Restate word for word, and only, the lines that extend from the line containing "Трещотки (147, 1065)" through the end of the records below.

[Saved entries]
• • • •

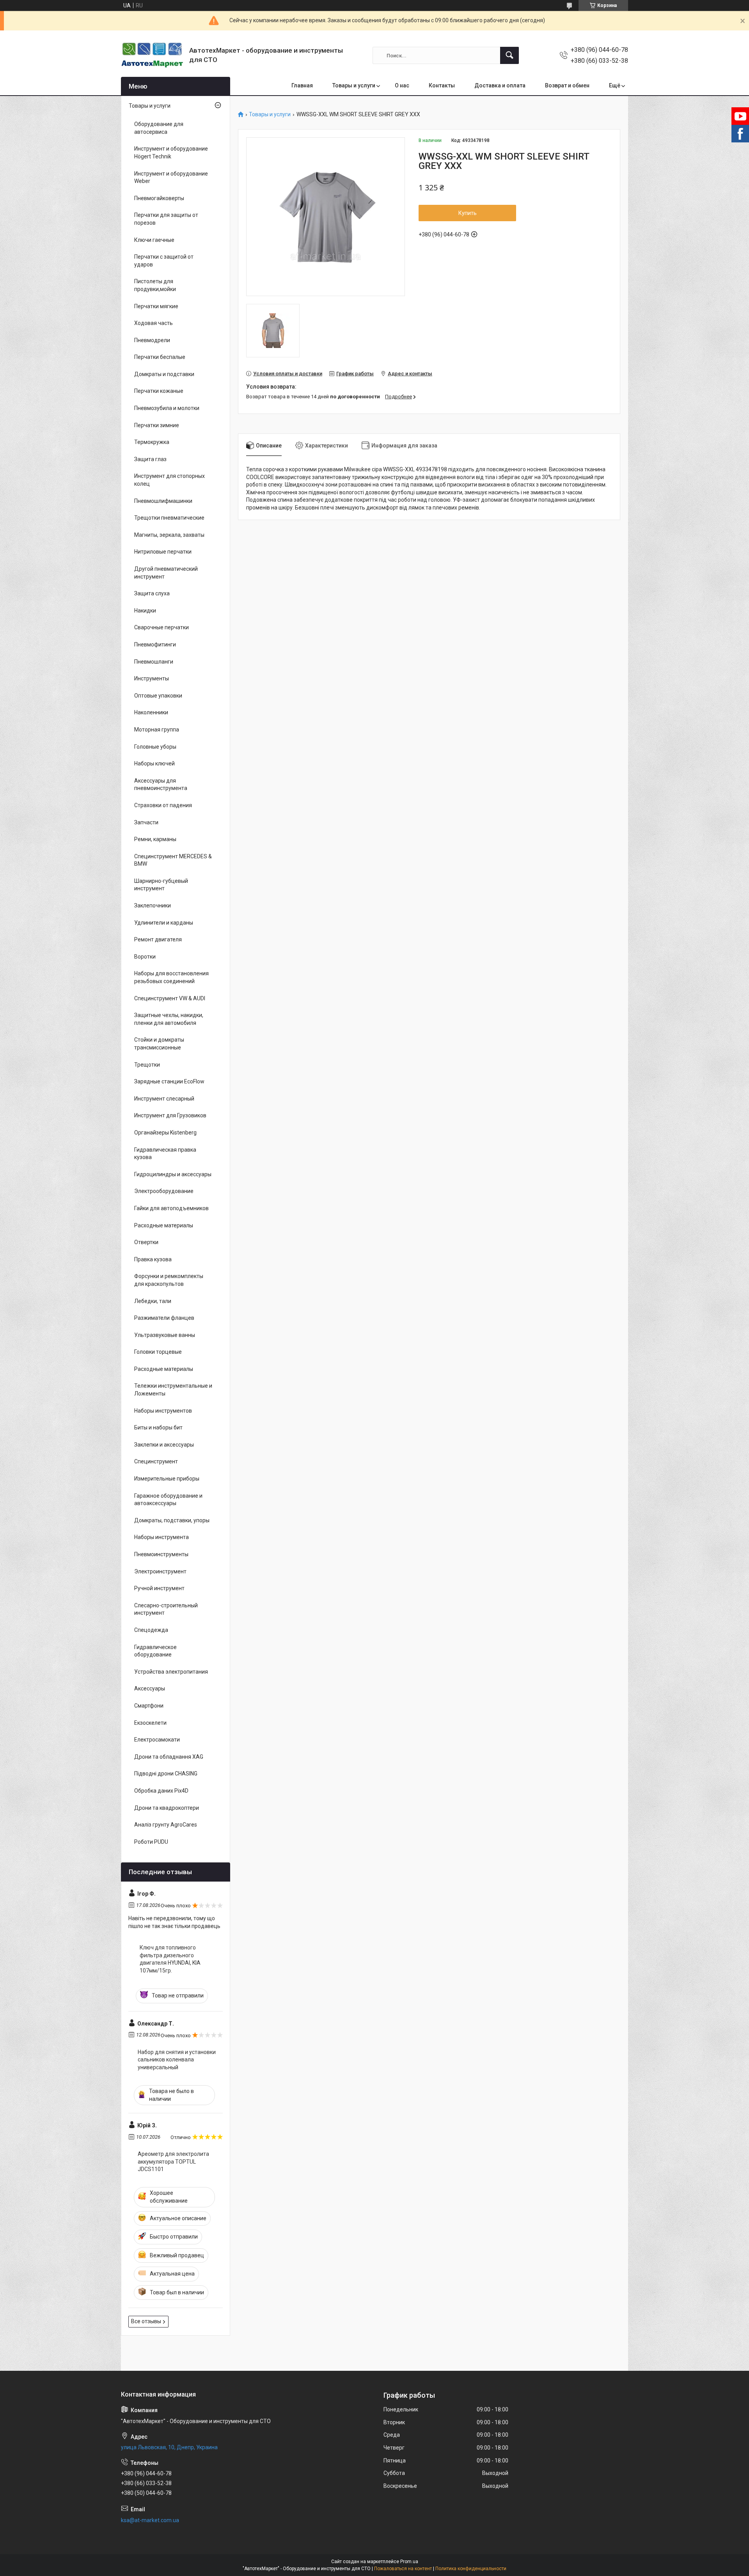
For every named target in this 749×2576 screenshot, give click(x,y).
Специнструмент (156, 1461)
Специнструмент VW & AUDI (169, 998)
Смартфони (148, 1706)
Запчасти (146, 822)
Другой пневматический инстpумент (166, 573)
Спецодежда (151, 1630)
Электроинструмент (160, 1571)
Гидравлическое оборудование (155, 1651)
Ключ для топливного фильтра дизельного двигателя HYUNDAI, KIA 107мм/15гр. (170, 1959)
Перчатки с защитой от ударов (163, 261)
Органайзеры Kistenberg (165, 1132)
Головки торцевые (158, 1352)
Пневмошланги (153, 662)
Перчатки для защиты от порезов (166, 219)
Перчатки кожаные (158, 391)
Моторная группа (156, 729)
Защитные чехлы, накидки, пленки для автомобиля (168, 1019)
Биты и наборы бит (158, 1427)
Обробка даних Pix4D (161, 1791)
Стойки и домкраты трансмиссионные (159, 1044)
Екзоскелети (150, 1723)
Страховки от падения (163, 805)
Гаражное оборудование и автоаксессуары (168, 1500)
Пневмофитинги (155, 644)
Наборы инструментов (163, 1411)
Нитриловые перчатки (163, 552)
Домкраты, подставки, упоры (171, 1520)
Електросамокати (157, 1739)
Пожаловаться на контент (403, 2568)
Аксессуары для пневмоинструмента (160, 785)
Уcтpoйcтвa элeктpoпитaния (171, 1672)
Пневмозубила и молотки (166, 408)
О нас (402, 85)
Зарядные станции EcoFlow (169, 1081)
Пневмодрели (152, 340)
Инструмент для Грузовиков (170, 1115)
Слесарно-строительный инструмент (166, 1609)
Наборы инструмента (161, 1537)
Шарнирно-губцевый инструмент (161, 885)
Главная (302, 85)
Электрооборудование (163, 1191)
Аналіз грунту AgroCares (165, 1824)
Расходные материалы (163, 1225)
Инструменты (151, 678)
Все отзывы (146, 2321)
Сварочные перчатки (161, 627)
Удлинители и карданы (163, 923)
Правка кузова (153, 1259)
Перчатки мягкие (156, 306)
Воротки (145, 956)
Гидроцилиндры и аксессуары (172, 1174)
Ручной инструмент (159, 1588)
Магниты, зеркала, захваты (169, 535)
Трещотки (147, 1065)
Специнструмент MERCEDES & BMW (173, 860)
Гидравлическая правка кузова (165, 1154)
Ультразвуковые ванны (164, 1335)
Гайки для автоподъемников (171, 1208)
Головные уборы (155, 747)
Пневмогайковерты (159, 198)
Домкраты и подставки (164, 374)
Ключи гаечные (154, 240)
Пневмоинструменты (161, 1554)
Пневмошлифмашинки (163, 501)
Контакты (442, 85)
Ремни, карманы (155, 839)
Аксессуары (149, 1688)
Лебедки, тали (152, 1301)
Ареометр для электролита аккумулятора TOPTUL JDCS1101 (173, 2161)
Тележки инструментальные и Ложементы (173, 1390)
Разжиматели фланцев (164, 1318)
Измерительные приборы (166, 1478)
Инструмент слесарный (164, 1098)
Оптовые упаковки (158, 695)
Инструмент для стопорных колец (169, 480)
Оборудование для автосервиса (158, 128)
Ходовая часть (153, 323)
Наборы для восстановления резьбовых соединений (171, 977)
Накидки (145, 610)
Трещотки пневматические (169, 518)
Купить (467, 213)
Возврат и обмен (567, 85)
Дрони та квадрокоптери (166, 1808)
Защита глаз (150, 459)
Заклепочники (152, 905)
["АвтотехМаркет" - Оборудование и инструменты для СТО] (152, 55)
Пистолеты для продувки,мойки (155, 285)
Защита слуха (152, 593)
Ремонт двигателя (158, 939)
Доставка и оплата (499, 85)
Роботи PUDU (151, 1842)
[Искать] (509, 55)
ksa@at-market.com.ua (150, 2520)
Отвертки (146, 1242)
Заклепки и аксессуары (164, 1445)
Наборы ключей (154, 763)
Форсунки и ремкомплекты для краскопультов (168, 1280)
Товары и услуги (353, 85)
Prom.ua (409, 2561)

• • • •

(Solution):
Трещотки (147, 1065)
Специнструмент MERCEDES & BMW (173, 860)
Гидравлическая правка кузова (165, 1154)
Ультразвуковые ванны (164, 1335)
Гайки для автоподъемников (171, 1208)
Головные уборы (155, 747)
Пневмогайковерты (159, 198)
Домкраты и подставки (164, 374)
Ключи гаечные (154, 240)
Пневмоинструменты (161, 1554)
Пневмошлифмашинки (163, 501)
Контакты (442, 85)
Ремни, карманы (155, 839)
Аксессуары (149, 1688)
Лебедки, тали (152, 1301)
Ареометр для электролита аккумулятора TOPTUL JDCS1101 (173, 2161)
Тележки инструментальные и Ложементы (173, 1390)
Разжиматели фланцев (164, 1318)
Измерительные приборы (166, 1478)
Инструмент слесарный (164, 1098)
Оптовые упаковки (158, 695)
Инструмент для стопорных колец (169, 480)
Оборудование для автосервиса (158, 128)
Ходовая часть (153, 323)
Наборы для восстановления резьбовых соединений (171, 977)
Накидки (145, 610)
Трещотки пневматические (169, 518)
Купить (467, 213)
Возврат и обмен (567, 85)
Дрони та квадрокоптери (166, 1808)
Защита глаз (150, 459)
Заклепочники (152, 905)
["АвтотехМаркет" - Оборудование и инструменты для СТО] (152, 55)
Пистолеты для продувки,мойки (155, 285)
Защита слуха (152, 593)
Ремонт двигателя (158, 939)
Доставка и оплата (499, 85)
Роботи PUDU (151, 1842)
[Искать] (509, 55)
ksa@at-market.com.ua (150, 2520)
Отвертки (146, 1242)
Заклепки и аксессуары (164, 1445)
Наборы ключей (154, 763)
Форсунки и ремкомплекты для краскопультов (168, 1280)
Товары и услуги (353, 85)
Prom.ua (409, 2561)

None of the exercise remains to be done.